The “short version” of the decision from a non-lawyer’s understanding was that if an agent works under a third person’s broker’s license, then any agent attached to that broker becomes a subagent for all of that broker’s listings. Should another agent in the firm which we can refer to as the “non-listing” agent provides a potential buyer (tenant) for that specific property then that agent is in reality a duel agent and must disclose that fact.

This case supported SB 1171 that required in ANY commercial transactions the agents for each party are required to have their principals provide a state mandated disclosure form (2079) to be counter signed by both principals. The purpose is to protect the consumer so he/she is aware of who their agent is representing and hopefully avoid duel agency.

Simple enough? Not really.

To go a step further, AB1059 was recently introduced by Representative Gonzalez Fletcher (NOTE: it was recently pulled back for further review by the author).

If eventually passed, the bill would make it a violation for ANY commercial agent to be a duel agent. WOW! I can hear the moans and groans as well as the cheers and jubilation already.

This could be one of the most significant consumer protection bills passed. It will not only bring a greater awareness to the potential downside of consumers working with “Dual Agents” in commercial real estate but will surely create havoc in the industry itself that is often static and resists change.

It is a rather short bill (https://leginfo.legislature.ca.gov/faces/billTextClient.xhtml?bill_id=201720180AB1059) but it certainly packs a punch.

From a consumer perspective, tenants will no longer unknowingly be put into a position where there is an actual or even perceived conflict of interest.

The down side for many on the brokerage side is it would put an end to brokerage firms who attempt to be all things to all parties.
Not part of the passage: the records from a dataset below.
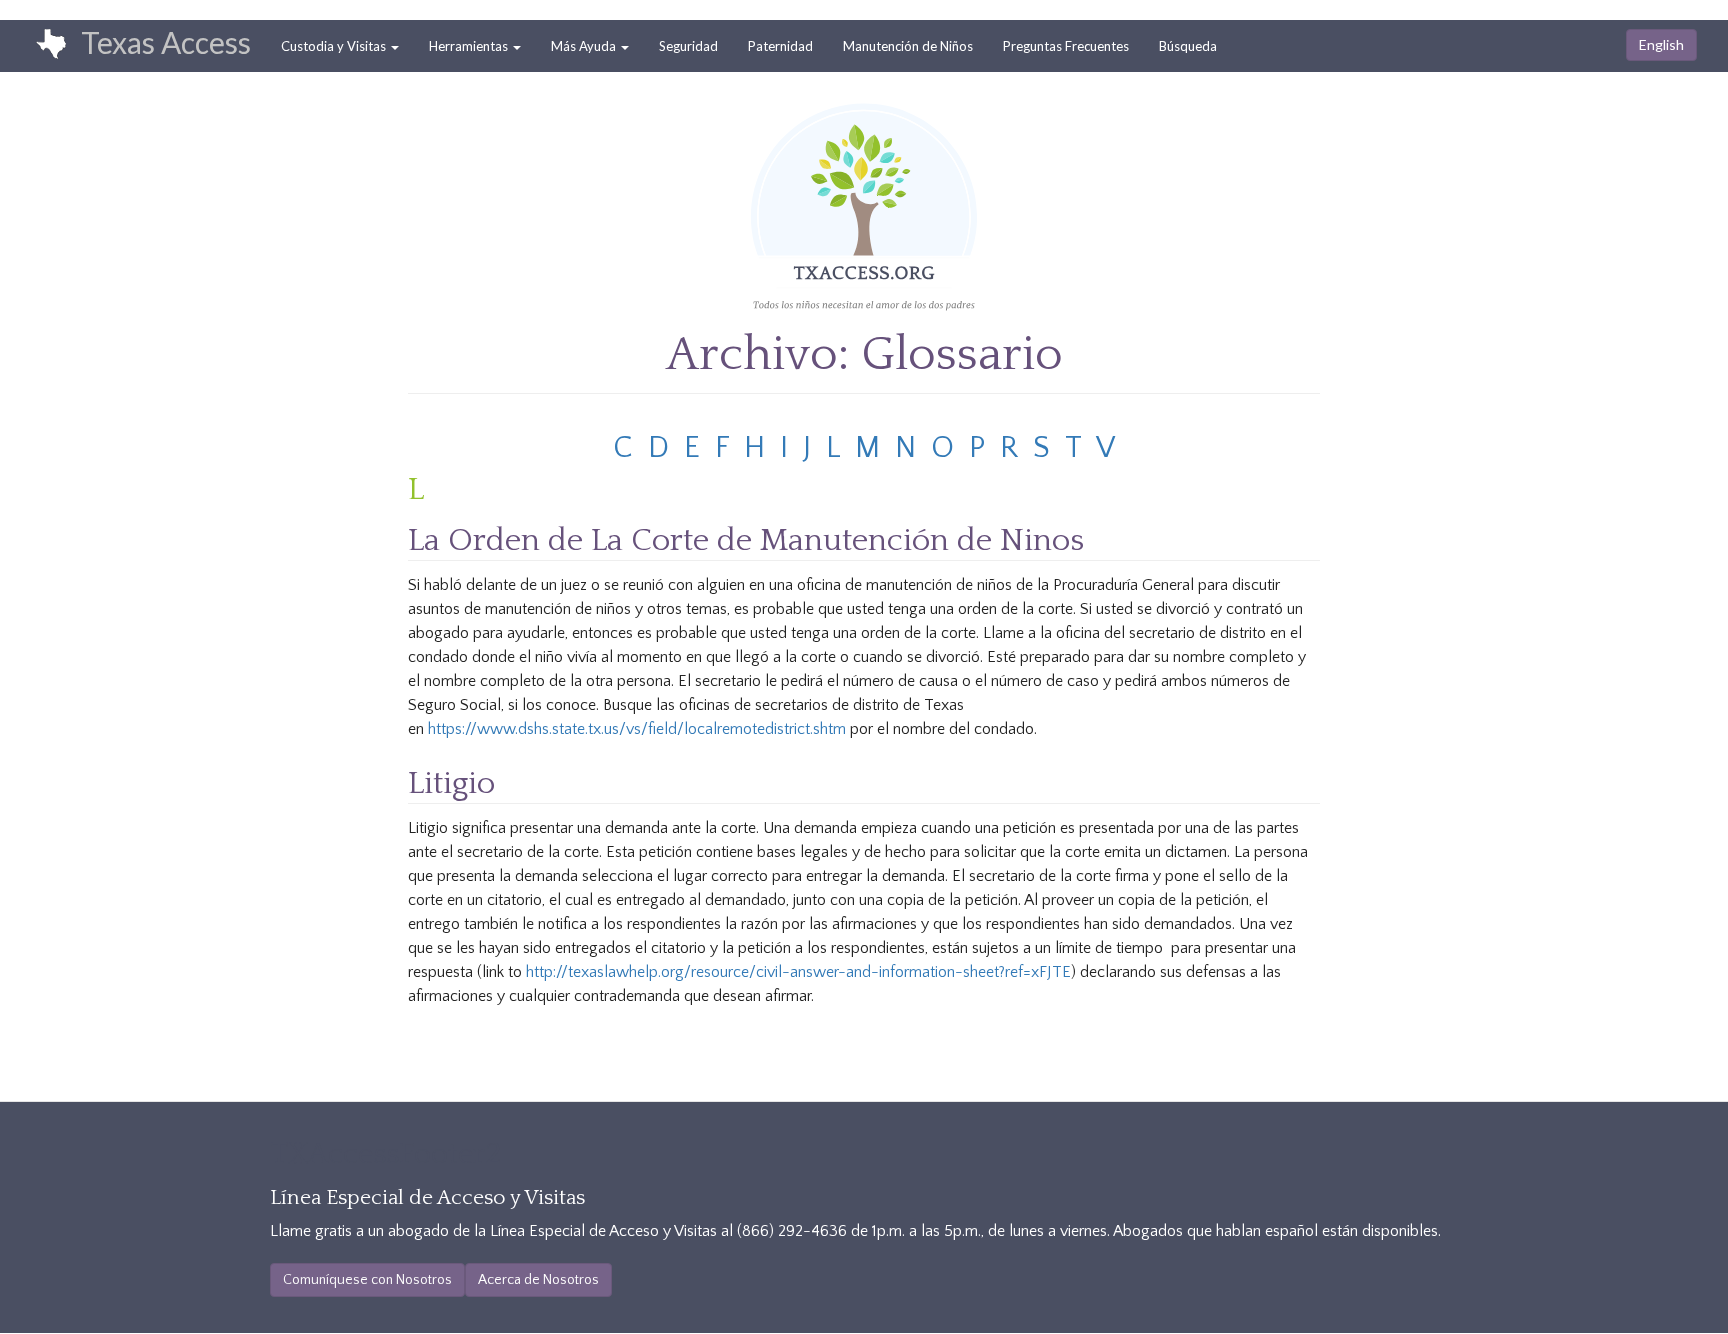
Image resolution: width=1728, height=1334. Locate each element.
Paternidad (780, 46)
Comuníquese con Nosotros (367, 1280)
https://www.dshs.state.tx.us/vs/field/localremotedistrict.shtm (637, 729)
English (1661, 44)
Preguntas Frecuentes (1066, 46)
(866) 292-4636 (792, 1231)
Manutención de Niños (908, 46)
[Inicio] (41, 45)
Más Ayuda (585, 46)
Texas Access (166, 42)
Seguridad (688, 46)
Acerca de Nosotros (538, 1280)
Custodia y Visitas (335, 46)
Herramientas (470, 46)
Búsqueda (1188, 46)
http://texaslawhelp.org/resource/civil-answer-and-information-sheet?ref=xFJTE (798, 972)
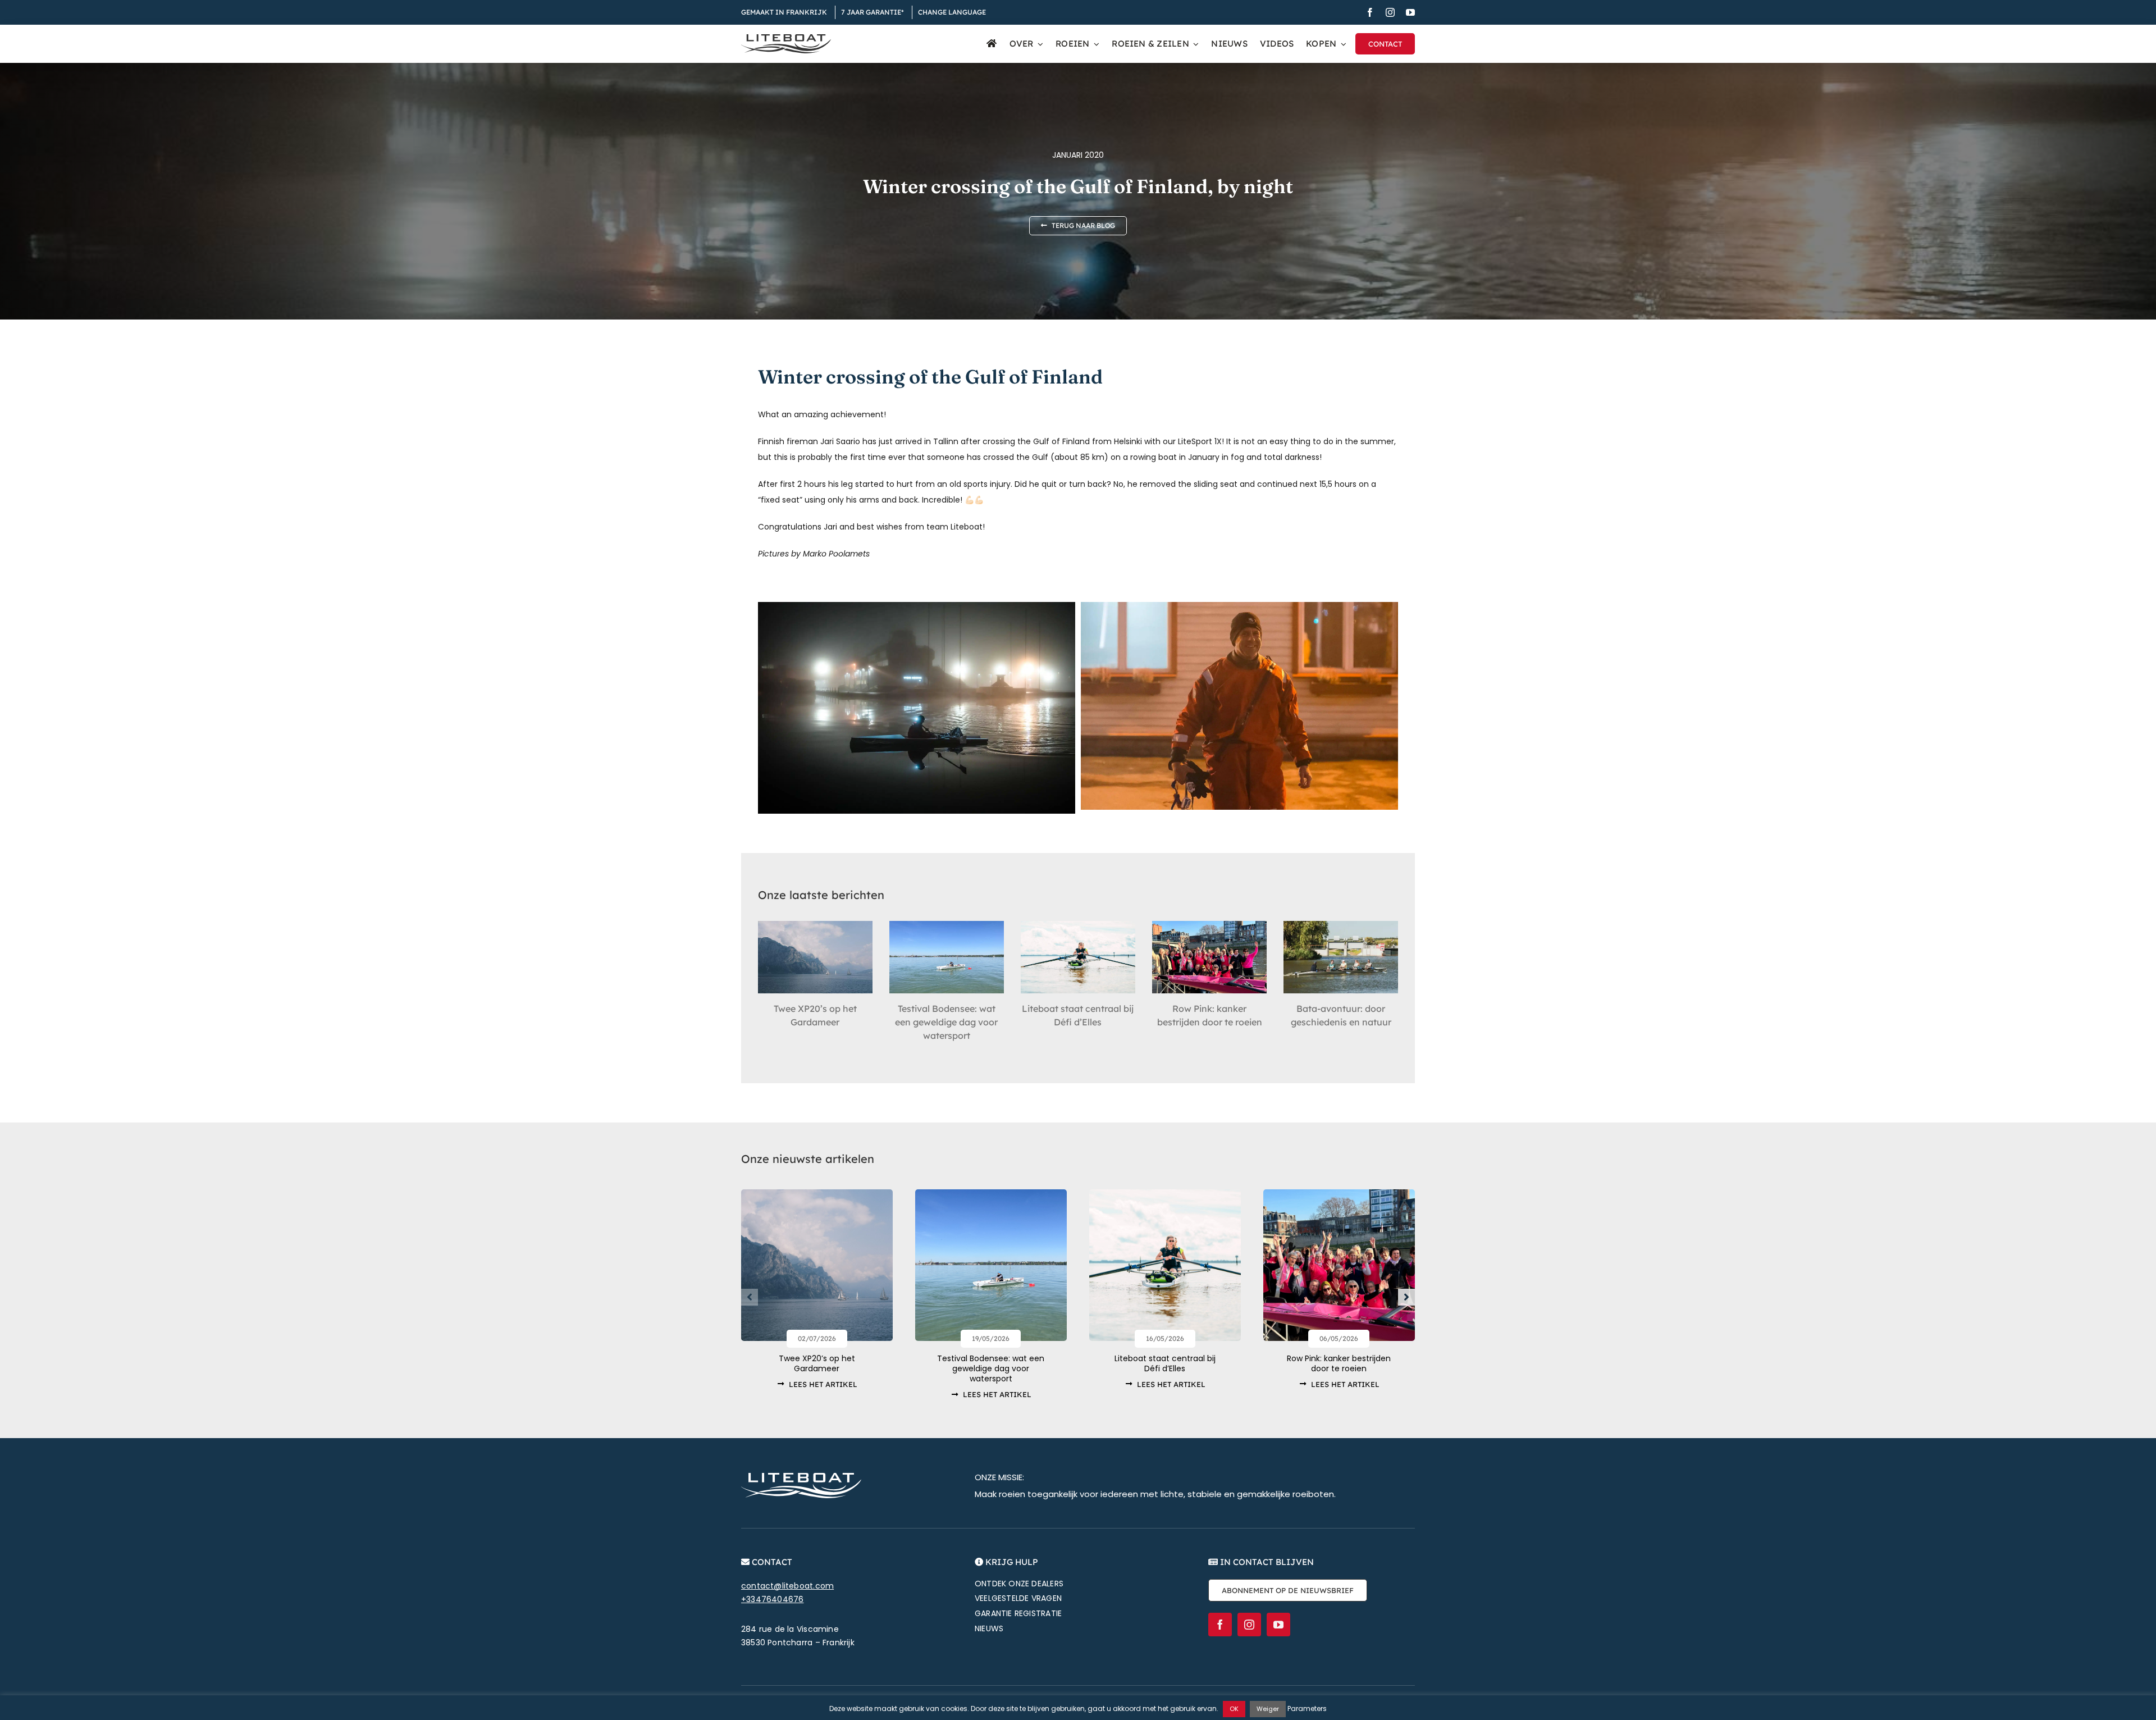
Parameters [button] (1307, 1708)
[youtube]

Most national firms were established as a “Landlord Representative” brokerage houses. Some firms have created several divisions including listing agents, tenant brokers, property managers and/or investment specialists.

This bill would certainly make it cut and dry. You either represent the tenant of the landlord.

Another issue to be dealt with will surely be what will in-house agents do when they get a call from a potential tenant? Now they just declare by way of the 2079 form that they are acting as a duel agent and the tenant can choose to move forward directly or go out and engage a tenant broker. One major national landlord always took the position that the consumer was best protected by having a tenant broker representing the tenant. They further stated that from their perspective the deal went smoother because agents on both sides were professionals. If you walked into their office, as the urban legend goes, and you didn’t have a broker, they would present you with a list of tenant agents to interview.

The bill is presently on hold for further review. If passed, it could have the most dynamic, and for consumers, a positive impact on the commercial real estate business. It will be interesting to follow.